While a welcome development, he recalled that “there is no alternative to implementing the peace agreement”.

“Let me underline that the roadmap is a waypoint, not an endpoint,” he said.

Inclusive political process

The UNMISS chief highlighted the importance of an inclusive political process and the opening of public spaces as “essential conditions” for a robust and competitive election process.

He then outlined some ongoing steps – from the agreement of President Salva Kiir and First Vice President Riek Machar to break the parliamentary deadlock, to the graduation of the first class of recruits from the Joint Forces – for which budgetary resources, integration and commitment are essential. to enable a broader transformation of the security sector.

“If these critical issues are not addressed…the gains made could be reversed,” warned Mr Haysom.

Violence continues

He went on to describe violence at a regional level, characterized by cycles of cattle raiding, kidnappings and revenge killings, along with fighting in the Upper Nile state that has displaced thousands of people.

The Special Representative reported that while conflict-related violence is also on the rise, UNMISS continues to support prevention through policy frameworks and other areas.

“The mission is strengthening its support for the justice chain in every state…to tackle crimes that threaten to destabilize peace, including those involving gender-based violence,” he told the ambassadors.

‘Double spindle’

Mr Haysom said UNMISS has managed to achieve a “double pivot” in its focus and operations, channeling resources into the political process; proactive deployment on violent hotspots; and expanding its protective presence for civilians.

He assured that South Sudan’s natural resources have “huge potential” for both conflict and cooperation.

“It is always politics that can make the difference.”

On the humanitarian situation, he acknowledged that food security continues to deteriorate, leaving some 8.3 million people in need and exceeding available funding.

He noted that the Humanitarian Response Plan is only 44.6 percent funded and urged donors to honor their commitments.

UN photo/Manuel Elias

UN Special Representative for South Sudan Nicholas Haysom briefed the Security Council. (File)

‘litmus test’

He claimed the coming months would be “a litmus test” for the parties to demonstrate their commitment to the roadmap and warn of “delays and setbacks”.

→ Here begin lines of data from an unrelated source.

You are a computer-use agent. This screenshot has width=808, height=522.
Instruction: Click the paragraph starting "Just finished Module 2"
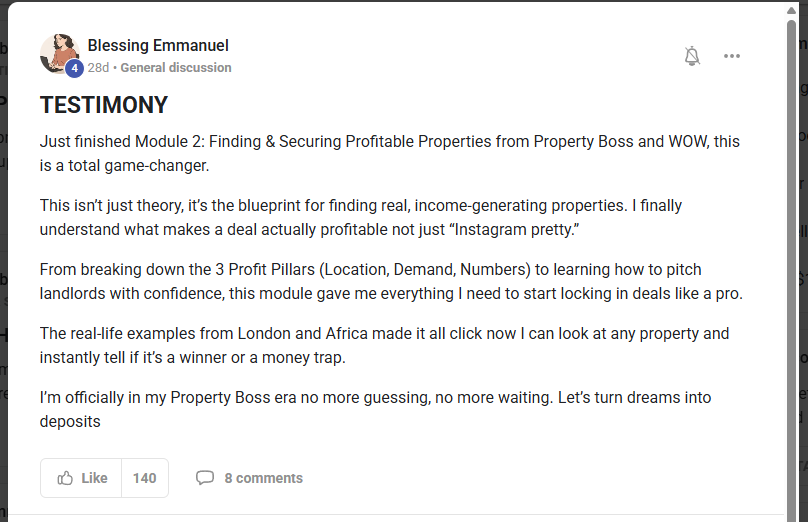tap(390, 153)
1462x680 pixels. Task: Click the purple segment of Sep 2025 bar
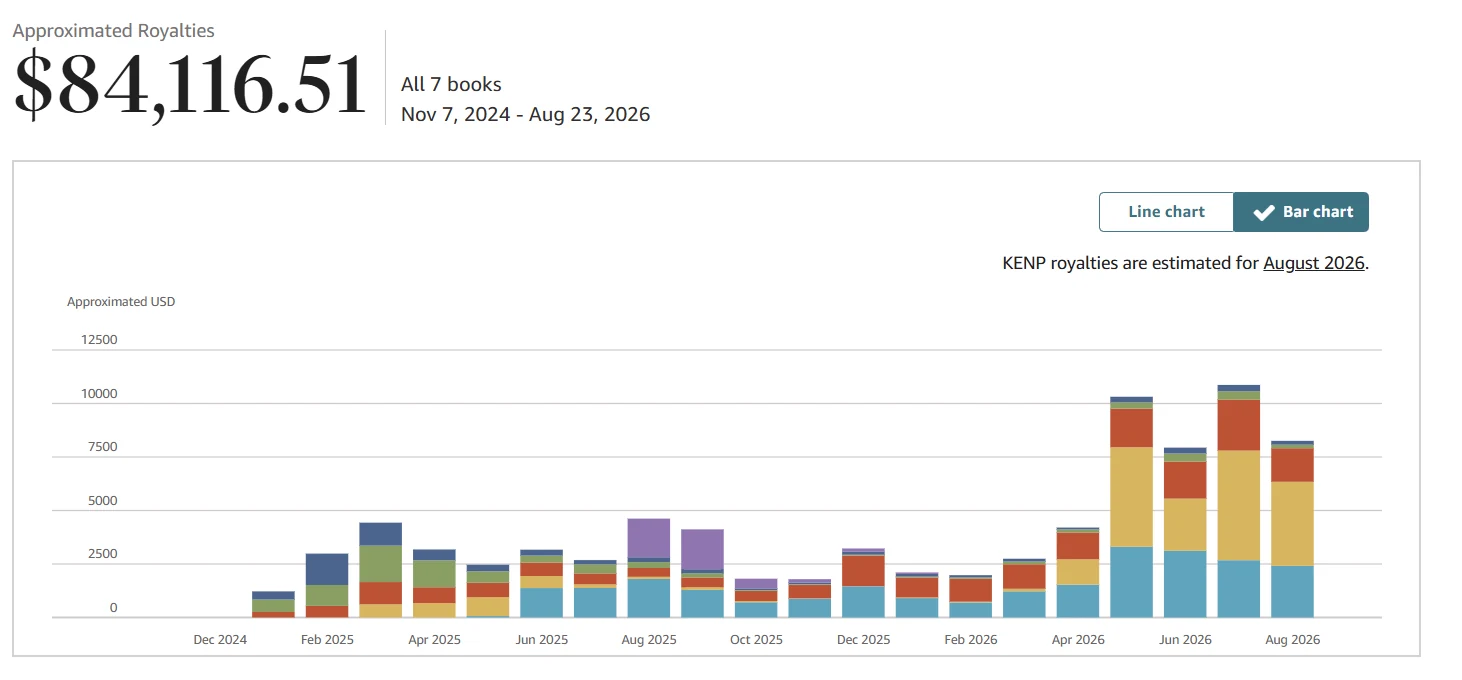[702, 549]
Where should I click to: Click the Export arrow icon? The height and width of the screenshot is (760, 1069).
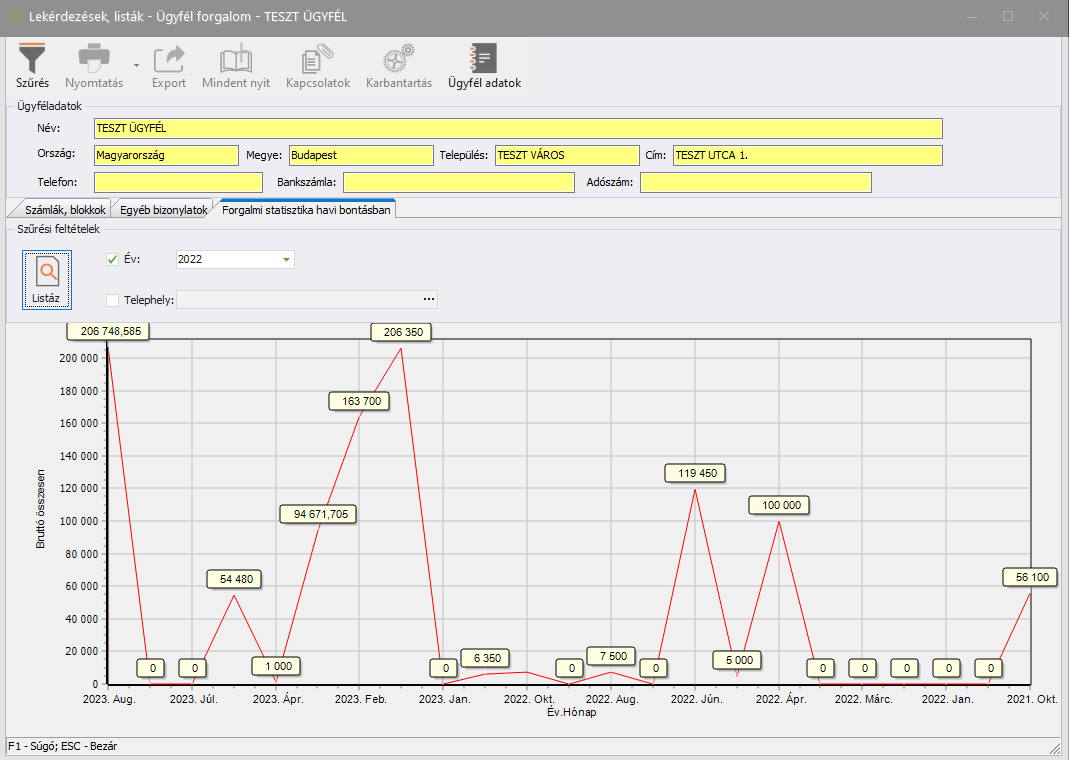point(169,60)
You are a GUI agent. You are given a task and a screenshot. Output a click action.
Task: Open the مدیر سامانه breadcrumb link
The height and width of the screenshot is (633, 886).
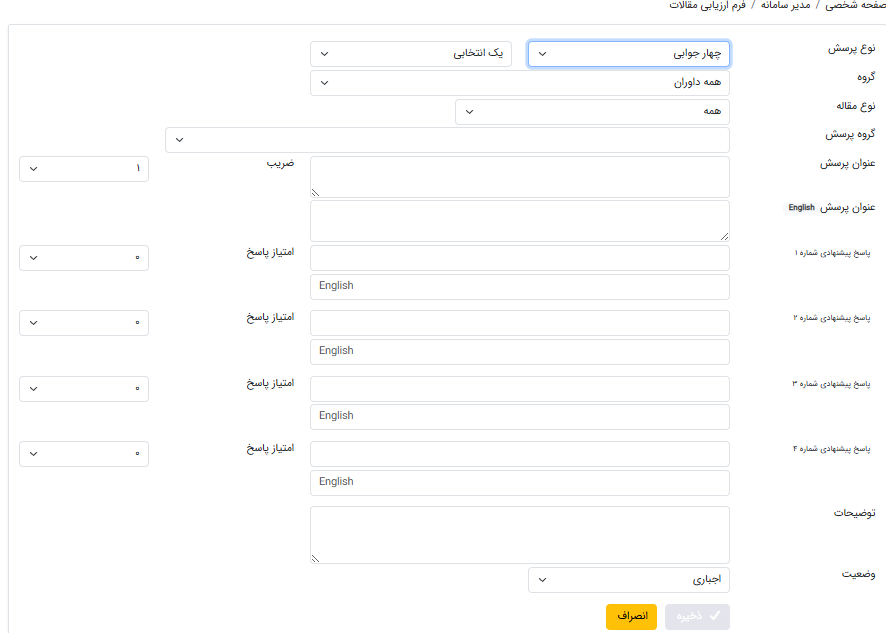tap(787, 5)
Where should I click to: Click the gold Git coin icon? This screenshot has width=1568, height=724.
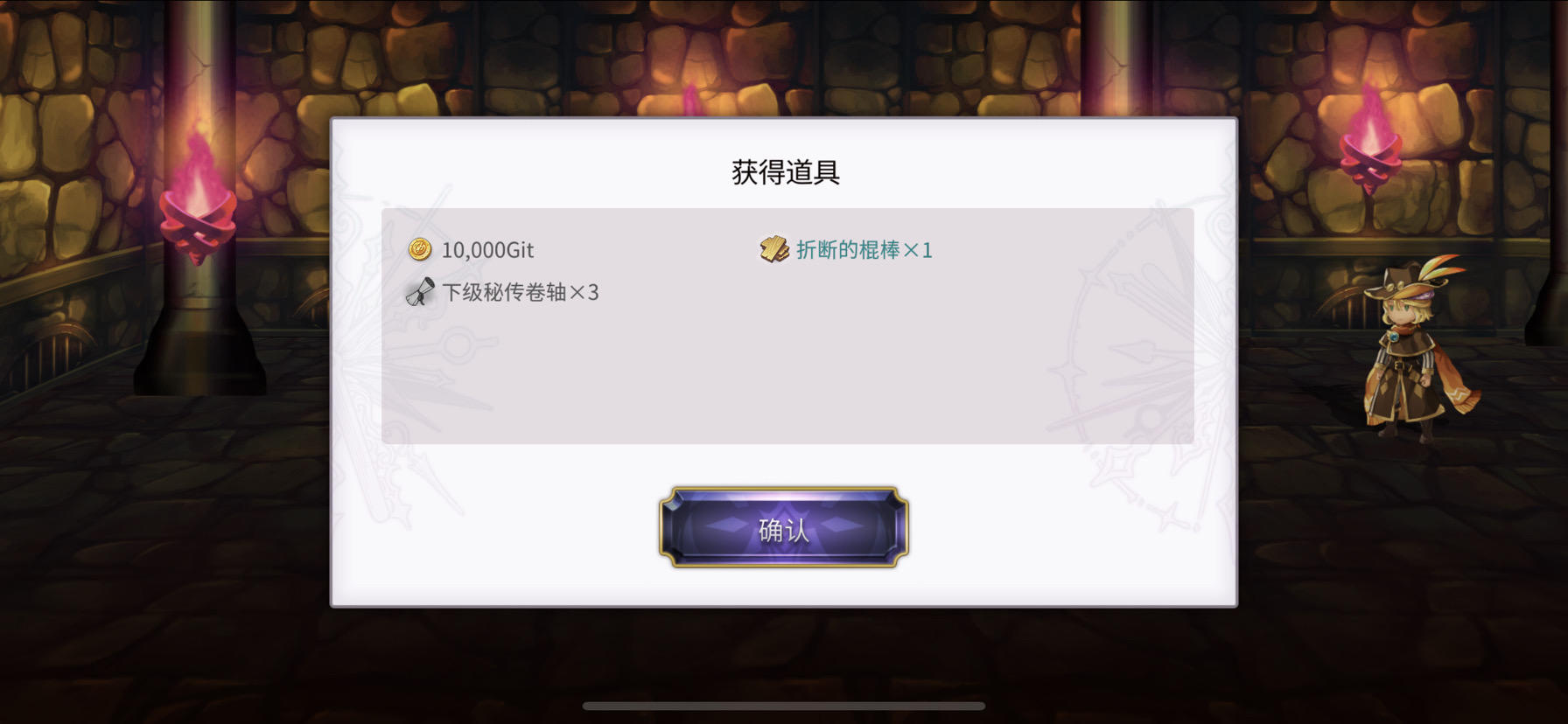pyautogui.click(x=420, y=250)
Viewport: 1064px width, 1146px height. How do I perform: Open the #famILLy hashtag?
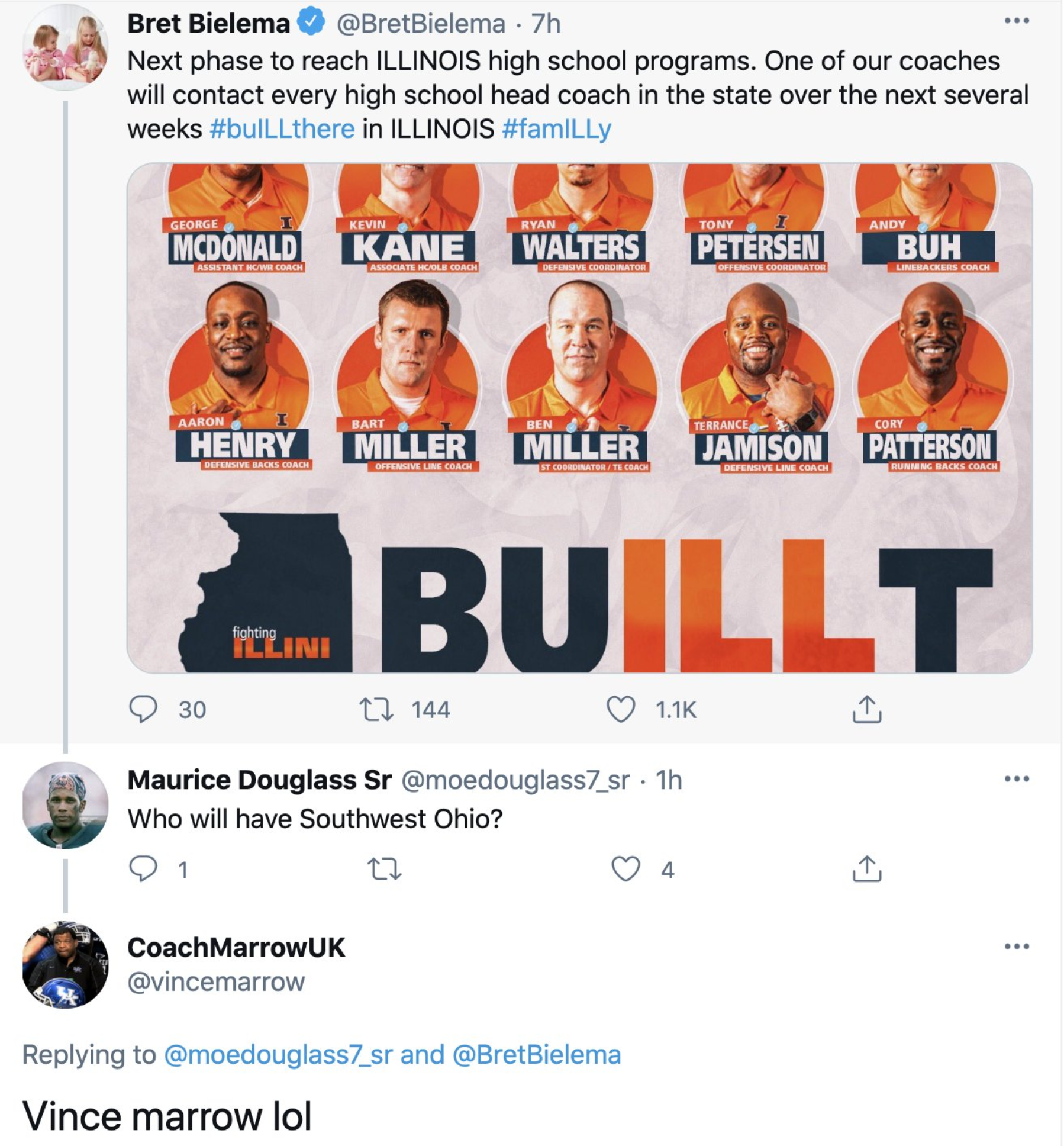pyautogui.click(x=556, y=129)
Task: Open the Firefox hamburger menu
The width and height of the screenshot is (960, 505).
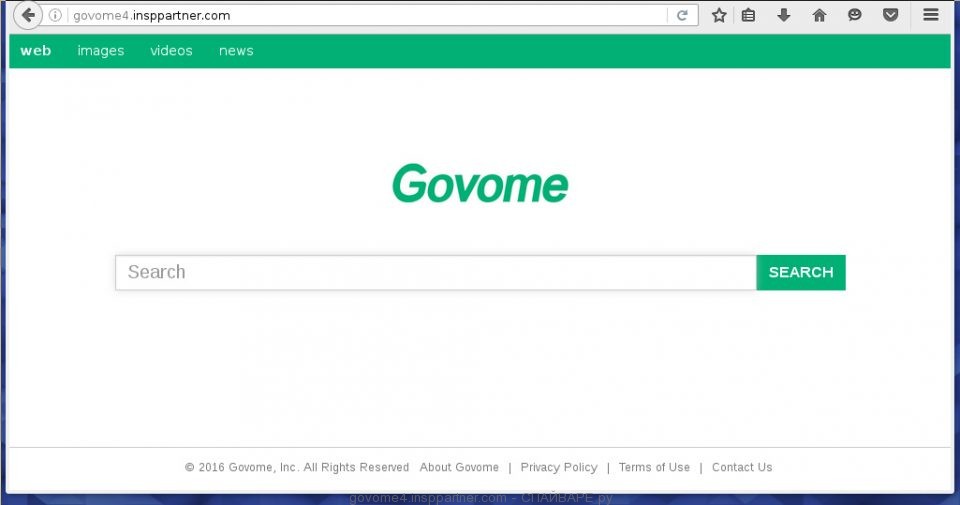Action: (x=930, y=16)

Finally, the Special Representative confirmed the importance of the support of the international community.

“Our joint task now is to support the parties in fulfilling their obligations to the people of South Sudan according to the timing of the roadmap,” he concluded.

Indispensable timelines

Meanwhile, Lilian Riziq, president of the South Sudanese Women’s Empowerment Network, discussed a broad-based and inclusive process for all key participants, underscoring the need for a new transitional governance process.

She underlined that election timelines are indispensable, noting that four years on, the levels of renewed implementation of the agreement have not brought security or ended humanitarian misery.

She also highlighted ways in which precious oil revenues in South Sudan have been heavily misused.